Gesù lo dice: la sua disponibilità a dare la propria vita per quella delle pecore. Per dare una risposta san Bonaventura fece ricorso ad una immagine; scelse, anzi, un vero gioco di parole: il pastor è pastus, ossia che il «pastore» è buono quando diventa egli stesso «pasto», ossia nutrimento spirituale per le sue pecore. Questa – scrive sempre san Bonaventura – è una figura che «deve imprimersi nei cuori dei pastori della Chiesa come la forma del sigillo che si imprime nella cera, perché a loro volta possano inciderlo, con la parola e con l’esempio, nel cuore dei fedeli» (Serm. Dominic. 23, 3: ed. Città Nuova, Roma 1992, 287). Questa è una verità che noi possiamo avere sempre a mente quando ci accostiamo all’altare per nutrirci di Gesù eucaristia: pastor et pastus.
È una prospettiva utile a noi anche per riflettere sulla figura del nuovo beato, il sacerdote Luigi Lenzini. Come pastore egli istruì il popolo cristiano curando il catechismo dei bambini e l’insegnamento della religione nella scuola elementare, predicando ad ogni Messa con una parola semplice e convincente. Come pastore il beato Luigi Lenzini nutrì i fedeli con la celebrazione della Santa Messa e portando il viatico agli infermi; egli, a sua volta, si nutriva con l’adorazione prolungata dell’Eucaristia. Come pastore il nostro Beato fu sollecito verso i poveri, mostrandosi sempre pronto nelle opere di carità, nell’aiuto a chi era nel bisogno e nel conforto per chi era nell’afflizione.
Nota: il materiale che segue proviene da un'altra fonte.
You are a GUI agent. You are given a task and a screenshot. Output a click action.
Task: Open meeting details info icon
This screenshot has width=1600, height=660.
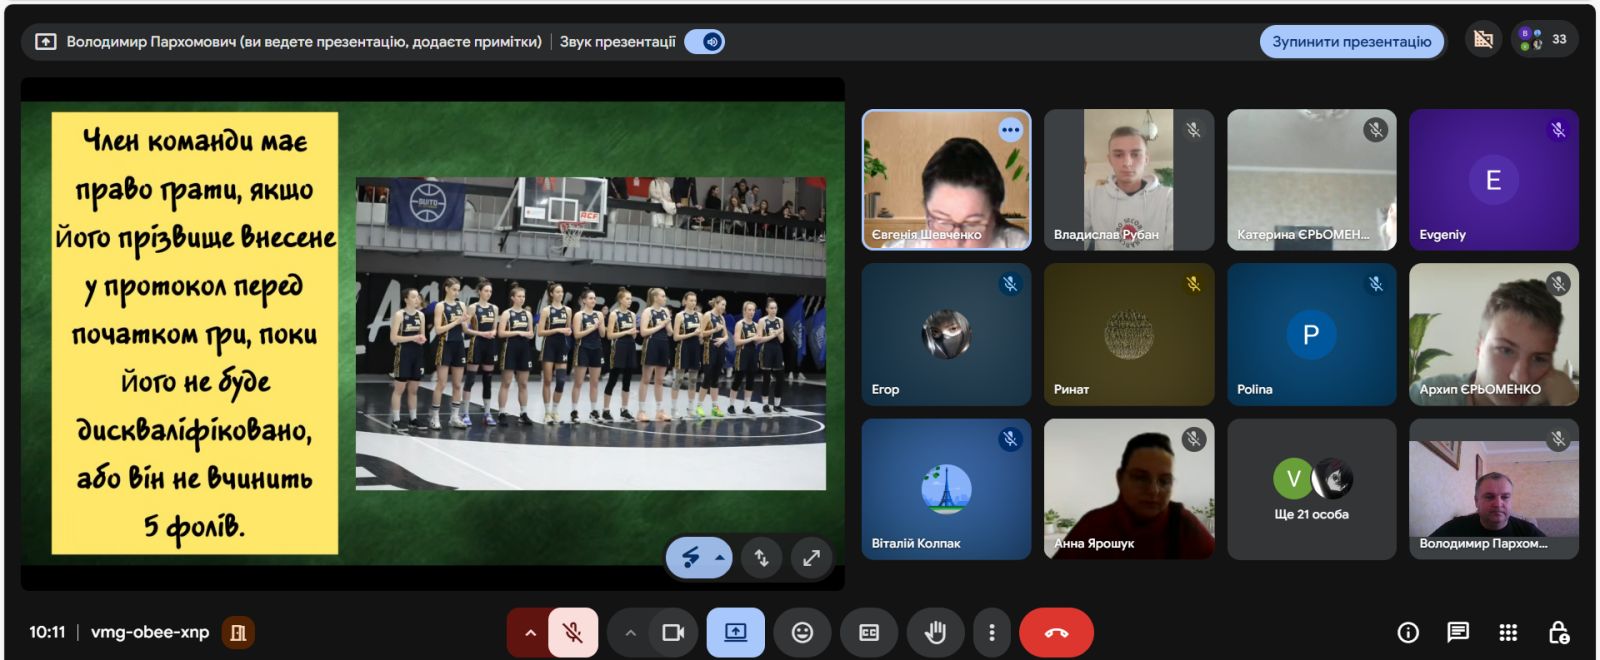(x=1408, y=633)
«Il mercenario vede venire il lupo, abbandona le pecore e fugge…». Riflettendo su quest’altra frase del vangelo, San Gregorio magno ci offre un valido criterio di discernimento per valutare l’autenticità e il valore di un pastore: «In tempi tranquilli tengono in genere la custodia del gregge sia il pastore autentico sia il mercenario. Sono i tempi difficili che ci svelano l’animo di chi esercita il compito del pastore» (Homil. in Evang. I, XIV, 2: PL 76, 1128).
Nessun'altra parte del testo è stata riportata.